▸ REQUIRED ACTION
Retype, word for word, every line from the one holding "全商品 (7, 32)" through the one holding "[Конвертики зі свинини" in the entries below, both included, and only those lines.

Pixel coordinate grounding data:
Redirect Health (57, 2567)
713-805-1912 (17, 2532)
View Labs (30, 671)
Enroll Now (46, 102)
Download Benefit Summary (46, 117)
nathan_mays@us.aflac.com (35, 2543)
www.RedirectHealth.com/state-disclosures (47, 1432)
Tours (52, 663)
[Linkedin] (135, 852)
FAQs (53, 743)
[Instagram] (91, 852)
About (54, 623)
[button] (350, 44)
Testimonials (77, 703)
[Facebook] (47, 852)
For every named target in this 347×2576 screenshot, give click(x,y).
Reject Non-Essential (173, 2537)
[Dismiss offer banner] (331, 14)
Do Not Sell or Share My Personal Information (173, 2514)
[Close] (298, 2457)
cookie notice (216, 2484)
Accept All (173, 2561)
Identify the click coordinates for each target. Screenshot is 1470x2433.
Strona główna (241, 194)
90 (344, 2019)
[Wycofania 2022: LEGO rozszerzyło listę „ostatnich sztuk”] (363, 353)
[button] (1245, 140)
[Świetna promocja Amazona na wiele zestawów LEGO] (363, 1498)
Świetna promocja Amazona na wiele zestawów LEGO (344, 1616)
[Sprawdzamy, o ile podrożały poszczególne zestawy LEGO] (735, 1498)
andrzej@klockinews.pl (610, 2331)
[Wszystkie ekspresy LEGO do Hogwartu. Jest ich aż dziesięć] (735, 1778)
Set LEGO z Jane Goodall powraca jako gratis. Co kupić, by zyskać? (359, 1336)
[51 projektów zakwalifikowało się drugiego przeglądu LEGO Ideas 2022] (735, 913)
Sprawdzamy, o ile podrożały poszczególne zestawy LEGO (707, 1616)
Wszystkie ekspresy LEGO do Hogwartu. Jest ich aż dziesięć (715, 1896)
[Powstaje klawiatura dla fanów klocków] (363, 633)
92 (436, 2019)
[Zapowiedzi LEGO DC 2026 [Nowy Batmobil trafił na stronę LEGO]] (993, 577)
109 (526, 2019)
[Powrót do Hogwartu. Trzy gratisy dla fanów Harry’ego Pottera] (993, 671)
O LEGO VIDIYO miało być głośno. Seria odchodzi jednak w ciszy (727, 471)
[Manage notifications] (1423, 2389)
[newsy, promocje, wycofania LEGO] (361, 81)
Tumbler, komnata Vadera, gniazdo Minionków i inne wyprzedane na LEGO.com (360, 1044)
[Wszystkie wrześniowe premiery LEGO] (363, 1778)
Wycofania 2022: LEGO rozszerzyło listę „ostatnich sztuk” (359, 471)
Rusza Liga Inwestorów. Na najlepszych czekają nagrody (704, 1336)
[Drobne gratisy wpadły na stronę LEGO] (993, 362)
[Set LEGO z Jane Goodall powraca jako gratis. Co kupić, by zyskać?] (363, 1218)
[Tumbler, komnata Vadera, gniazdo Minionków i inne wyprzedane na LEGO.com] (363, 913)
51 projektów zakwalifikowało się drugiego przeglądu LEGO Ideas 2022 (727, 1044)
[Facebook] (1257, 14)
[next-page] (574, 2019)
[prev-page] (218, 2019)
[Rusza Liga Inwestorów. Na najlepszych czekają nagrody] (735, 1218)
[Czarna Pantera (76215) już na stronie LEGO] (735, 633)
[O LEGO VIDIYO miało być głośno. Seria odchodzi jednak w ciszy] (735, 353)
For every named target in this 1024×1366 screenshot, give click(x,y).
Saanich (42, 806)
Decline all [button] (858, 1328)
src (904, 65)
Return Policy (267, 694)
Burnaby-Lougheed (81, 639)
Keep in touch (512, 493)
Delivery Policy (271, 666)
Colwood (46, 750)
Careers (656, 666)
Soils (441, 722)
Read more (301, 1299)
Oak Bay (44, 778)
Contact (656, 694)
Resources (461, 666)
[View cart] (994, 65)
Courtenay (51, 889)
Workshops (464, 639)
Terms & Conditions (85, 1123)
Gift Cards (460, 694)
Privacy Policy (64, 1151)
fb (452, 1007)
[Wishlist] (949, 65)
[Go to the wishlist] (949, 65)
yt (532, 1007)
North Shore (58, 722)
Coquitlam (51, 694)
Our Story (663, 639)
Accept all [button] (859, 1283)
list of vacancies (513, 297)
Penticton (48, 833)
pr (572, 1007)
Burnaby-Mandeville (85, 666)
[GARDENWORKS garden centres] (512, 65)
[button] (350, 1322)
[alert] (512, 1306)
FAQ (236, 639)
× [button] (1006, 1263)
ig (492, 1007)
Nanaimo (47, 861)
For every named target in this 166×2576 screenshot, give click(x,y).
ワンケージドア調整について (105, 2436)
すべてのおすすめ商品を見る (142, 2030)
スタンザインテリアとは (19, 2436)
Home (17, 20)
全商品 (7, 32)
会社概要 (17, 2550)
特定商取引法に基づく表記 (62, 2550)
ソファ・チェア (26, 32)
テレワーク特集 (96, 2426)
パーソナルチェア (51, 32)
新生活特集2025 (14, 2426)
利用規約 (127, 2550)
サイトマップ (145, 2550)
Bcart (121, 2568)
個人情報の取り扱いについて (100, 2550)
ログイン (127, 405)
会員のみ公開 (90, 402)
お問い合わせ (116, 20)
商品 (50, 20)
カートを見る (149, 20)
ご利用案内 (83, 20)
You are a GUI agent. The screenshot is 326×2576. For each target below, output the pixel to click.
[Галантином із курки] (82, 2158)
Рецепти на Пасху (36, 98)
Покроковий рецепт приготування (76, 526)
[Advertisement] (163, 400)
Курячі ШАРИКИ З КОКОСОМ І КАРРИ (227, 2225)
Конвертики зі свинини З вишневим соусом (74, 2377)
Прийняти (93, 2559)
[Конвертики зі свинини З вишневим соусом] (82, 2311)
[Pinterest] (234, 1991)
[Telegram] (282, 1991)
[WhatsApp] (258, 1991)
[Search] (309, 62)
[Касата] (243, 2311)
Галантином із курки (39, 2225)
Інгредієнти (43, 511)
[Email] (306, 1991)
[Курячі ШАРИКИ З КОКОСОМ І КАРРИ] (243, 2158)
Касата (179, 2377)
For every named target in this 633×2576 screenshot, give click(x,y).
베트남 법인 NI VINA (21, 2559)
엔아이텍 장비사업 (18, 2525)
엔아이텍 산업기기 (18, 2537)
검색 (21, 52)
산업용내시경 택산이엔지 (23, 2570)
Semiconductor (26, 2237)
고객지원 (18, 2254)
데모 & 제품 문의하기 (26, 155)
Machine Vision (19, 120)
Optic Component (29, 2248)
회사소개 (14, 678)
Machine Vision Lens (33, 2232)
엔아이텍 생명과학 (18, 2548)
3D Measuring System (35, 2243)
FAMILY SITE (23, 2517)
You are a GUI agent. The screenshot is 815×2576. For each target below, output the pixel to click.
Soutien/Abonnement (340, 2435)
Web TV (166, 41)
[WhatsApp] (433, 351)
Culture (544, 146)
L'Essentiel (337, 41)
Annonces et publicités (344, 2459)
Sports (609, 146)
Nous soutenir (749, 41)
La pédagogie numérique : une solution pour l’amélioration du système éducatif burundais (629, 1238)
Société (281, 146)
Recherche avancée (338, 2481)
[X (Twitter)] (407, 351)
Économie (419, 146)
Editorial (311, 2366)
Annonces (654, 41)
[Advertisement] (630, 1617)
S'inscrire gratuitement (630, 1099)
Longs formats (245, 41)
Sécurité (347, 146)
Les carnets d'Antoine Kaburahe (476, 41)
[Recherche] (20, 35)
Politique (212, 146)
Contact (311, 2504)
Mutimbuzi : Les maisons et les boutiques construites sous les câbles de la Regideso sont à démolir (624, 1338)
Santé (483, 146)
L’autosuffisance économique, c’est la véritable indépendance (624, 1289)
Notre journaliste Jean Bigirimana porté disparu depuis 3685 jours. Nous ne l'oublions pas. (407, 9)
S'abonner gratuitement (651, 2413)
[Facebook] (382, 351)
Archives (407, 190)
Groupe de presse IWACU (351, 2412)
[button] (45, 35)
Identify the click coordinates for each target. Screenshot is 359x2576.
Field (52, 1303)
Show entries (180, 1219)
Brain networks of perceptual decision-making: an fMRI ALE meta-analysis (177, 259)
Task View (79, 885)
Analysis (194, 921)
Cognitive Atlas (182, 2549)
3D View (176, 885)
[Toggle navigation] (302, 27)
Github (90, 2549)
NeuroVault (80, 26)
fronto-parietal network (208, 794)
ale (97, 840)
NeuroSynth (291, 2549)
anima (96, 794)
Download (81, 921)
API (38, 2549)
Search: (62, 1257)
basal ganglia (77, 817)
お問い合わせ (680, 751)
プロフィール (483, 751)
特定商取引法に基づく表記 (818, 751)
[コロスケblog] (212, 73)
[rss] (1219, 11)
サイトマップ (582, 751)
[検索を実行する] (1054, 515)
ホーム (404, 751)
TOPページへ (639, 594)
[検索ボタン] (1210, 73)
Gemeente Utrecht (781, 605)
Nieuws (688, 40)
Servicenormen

▸ SOLUTION FOR THIS EXERCISE
全商品 (7, 32)
会社概要 (17, 2550)
特定商取引法に基づく表記 (62, 2550)
ソファ・チェア (26, 32)
テレワーク特集 (96, 2426)
パーソナルチェア (51, 32)
新生活特集2025 (14, 2426)
利用規約 (127, 2550)
サイトマップ (145, 2550)
Bcart (121, 2568)
個人情報の取り扱いについて (100, 2550)
ログイン (127, 405)
会員のみ公開 (90, 402)
お問い合わせ (116, 20)
商品 (50, 20)
カートを見る (149, 20)
ご利用案内 (83, 20)
You are a GUI agent. The screenshot is 326×2576. For each target below, output the pixel to click.
[Галантином із курки] (82, 2158)
Рецепти на Пасху (36, 98)
Покроковий рецепт приготування (76, 526)
[Advertisement] (163, 400)
Курячі ШАРИКИ З КОКОСОМ І КАРРИ (227, 2225)
Конвертики зі свинини З вишневим соусом (74, 2377)
Прийняти (93, 2559)
[Конвертики зі свинини З вишневим соусом] (82, 2311)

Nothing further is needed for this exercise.